The FINANCIAL -- Short-term risks continue to cast a shadow over emerging East Asia’s local currency bond markets. However, they should be able to weather the challenges so long as the region’s policymakers remain vigilant, says the latest edition of the Asian Development Bank’s Asia Bond Monitor.
Short-term risks include general risk aversion toward emerging markets, faster-than-expected hikes in US interest rates, and escalating global trade tensions. Tightening liquidity conditions exacerbate the risk from the region’s rapid growth of private debt in recent years. Depreciation of regional currencies and capital outflows pose further risks to the region’s financial stability.
The report shows emerging East Asia’s bond market expanded 4.3% in the third quarter versus the second quarter to stand at $12.8 trillion at the end of September. The growth rate was faster than the 3.2% pace seen in the second quarter. The third quarter growth came largely on the back of strong issuance of bonds in the People’s Republic of China (PRC), notably bonds issued by local governments for infrastructure projects. As of the end of September, the PRC had the largest bond market in emerging East Asia with $9.2 trillion of bonds outstanding, 72% of the regional total, and 5.7% more than at the end of June.

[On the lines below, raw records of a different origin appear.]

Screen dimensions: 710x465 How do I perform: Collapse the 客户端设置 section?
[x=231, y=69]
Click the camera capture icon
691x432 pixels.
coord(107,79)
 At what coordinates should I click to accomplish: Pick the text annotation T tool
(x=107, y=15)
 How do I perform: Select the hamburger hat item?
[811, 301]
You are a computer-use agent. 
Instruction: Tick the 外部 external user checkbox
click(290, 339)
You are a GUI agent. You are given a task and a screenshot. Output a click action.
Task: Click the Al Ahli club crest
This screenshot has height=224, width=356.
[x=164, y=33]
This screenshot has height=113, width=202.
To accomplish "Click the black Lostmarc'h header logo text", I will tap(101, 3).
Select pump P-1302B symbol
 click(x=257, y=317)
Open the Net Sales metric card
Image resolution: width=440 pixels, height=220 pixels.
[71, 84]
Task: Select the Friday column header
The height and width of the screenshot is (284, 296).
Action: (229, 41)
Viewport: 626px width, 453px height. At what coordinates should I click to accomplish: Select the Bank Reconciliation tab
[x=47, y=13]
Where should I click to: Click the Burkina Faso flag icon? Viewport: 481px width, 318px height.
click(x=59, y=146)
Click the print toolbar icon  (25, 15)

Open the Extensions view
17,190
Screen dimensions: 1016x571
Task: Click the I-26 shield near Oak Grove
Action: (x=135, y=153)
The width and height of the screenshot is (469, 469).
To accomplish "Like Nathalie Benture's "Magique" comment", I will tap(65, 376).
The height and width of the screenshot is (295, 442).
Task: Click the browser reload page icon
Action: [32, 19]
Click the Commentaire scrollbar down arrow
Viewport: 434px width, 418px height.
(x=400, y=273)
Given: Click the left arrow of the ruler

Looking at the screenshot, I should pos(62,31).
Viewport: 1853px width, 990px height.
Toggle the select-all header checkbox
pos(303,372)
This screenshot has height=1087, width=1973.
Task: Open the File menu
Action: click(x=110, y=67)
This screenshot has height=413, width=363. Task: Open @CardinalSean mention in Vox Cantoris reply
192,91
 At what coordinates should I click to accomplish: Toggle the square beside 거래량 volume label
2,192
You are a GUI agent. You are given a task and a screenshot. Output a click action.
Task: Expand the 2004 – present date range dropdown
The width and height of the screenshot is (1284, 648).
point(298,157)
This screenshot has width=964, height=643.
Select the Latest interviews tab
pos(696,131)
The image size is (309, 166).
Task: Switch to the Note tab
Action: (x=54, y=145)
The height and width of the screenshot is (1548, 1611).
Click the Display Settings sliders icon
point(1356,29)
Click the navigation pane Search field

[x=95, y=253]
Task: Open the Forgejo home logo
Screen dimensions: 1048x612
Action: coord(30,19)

Foreign holdings of local currency government bonds fell slightly across much of emerging East Asia in the third quarter of 2018, with the exception of the Philippines and the PRC. The share of foreign holdings in the PRC rose due to ongoing bond market liberalization.
The report also contains an annual bond market liquidity survey. This shows that liquidity conditions across the region are mixed with slightly lower liquidity in Indonesia, the Republic of Korea; Malaysia; and the Philippines. Higher liquidity was noted in the PRC; Hong Kong, China; Singapore; Thailand; and Viet Nam. Market participants continue to say that the absence of well-functioning bond hedging mechanisms and the lack of a diverse investor base are the biggest barriers to market development.
ADB is committed to achieving a prosperous, inclusive, resilient, and sustainable Asia and the Pacific, while sustaining its efforts to eradicate extreme poverty. Established in 1966, it is owned by 67 members—48 from the region. In 2017, ADB operations totaled $32.2 billion, including $11.9 billion in cofinancing.